Aim of the exercise =>
Scan the listing for the word "search" and give the number of lines where it appears, with no other text.

Record excerpts =>
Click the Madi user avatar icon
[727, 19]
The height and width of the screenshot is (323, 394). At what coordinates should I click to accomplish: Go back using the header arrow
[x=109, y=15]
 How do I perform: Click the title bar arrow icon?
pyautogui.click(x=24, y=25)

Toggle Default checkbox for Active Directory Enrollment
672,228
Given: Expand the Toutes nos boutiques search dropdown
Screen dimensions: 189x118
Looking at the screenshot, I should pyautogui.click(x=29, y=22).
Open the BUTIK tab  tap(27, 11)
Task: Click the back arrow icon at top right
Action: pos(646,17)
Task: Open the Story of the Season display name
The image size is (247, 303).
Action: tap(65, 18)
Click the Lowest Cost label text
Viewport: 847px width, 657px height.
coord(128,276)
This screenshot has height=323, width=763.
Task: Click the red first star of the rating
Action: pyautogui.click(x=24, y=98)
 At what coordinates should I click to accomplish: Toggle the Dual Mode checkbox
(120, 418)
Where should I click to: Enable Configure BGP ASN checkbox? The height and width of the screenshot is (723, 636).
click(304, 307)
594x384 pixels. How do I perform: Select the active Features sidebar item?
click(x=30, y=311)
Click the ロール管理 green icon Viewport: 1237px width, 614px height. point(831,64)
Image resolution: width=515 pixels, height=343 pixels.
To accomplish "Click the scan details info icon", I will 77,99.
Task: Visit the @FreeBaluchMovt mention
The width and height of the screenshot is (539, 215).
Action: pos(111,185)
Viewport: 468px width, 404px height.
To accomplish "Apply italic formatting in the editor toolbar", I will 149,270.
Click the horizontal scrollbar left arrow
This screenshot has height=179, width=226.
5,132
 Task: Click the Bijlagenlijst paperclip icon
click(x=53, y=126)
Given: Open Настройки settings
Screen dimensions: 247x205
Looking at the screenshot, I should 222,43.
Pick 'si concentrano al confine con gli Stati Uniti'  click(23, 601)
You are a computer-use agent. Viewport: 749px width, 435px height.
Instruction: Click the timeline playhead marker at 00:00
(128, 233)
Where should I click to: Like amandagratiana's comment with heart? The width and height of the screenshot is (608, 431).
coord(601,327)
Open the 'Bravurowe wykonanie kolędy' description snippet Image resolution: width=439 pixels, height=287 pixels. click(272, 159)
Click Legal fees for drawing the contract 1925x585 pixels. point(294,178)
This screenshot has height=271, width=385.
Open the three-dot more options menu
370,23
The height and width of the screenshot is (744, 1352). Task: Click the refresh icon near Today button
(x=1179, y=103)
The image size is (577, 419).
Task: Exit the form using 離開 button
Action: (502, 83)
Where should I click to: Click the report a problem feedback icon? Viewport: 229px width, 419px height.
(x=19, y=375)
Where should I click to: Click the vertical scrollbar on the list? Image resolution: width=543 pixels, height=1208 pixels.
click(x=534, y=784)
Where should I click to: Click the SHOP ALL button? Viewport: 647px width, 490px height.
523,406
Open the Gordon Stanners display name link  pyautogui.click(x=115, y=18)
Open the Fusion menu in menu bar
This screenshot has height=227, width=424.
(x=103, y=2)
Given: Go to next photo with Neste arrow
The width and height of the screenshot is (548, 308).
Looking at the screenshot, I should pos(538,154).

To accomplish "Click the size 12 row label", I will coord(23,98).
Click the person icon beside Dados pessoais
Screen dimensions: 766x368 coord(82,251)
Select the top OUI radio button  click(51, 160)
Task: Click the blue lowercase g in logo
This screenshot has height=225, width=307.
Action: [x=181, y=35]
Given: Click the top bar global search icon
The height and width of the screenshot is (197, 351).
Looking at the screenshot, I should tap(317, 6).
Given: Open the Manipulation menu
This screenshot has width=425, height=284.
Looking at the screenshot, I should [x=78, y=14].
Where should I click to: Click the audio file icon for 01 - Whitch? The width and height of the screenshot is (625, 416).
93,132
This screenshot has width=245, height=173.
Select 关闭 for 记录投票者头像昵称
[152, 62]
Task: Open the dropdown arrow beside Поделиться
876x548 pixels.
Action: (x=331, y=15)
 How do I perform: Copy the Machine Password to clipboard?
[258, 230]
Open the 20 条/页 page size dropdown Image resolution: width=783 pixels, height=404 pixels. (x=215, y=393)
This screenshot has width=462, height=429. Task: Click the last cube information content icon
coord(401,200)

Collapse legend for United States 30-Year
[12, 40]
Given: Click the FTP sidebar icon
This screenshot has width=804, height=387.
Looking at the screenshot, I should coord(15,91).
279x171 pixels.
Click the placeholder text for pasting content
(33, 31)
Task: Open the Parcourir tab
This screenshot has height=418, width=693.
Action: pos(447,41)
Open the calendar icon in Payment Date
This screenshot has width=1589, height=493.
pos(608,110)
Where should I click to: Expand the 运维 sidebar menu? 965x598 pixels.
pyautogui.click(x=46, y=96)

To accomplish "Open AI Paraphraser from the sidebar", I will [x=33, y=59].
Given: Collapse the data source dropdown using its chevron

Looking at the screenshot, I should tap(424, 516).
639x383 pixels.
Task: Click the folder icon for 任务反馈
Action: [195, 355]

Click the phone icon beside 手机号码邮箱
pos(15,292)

Solution to this problem =>
2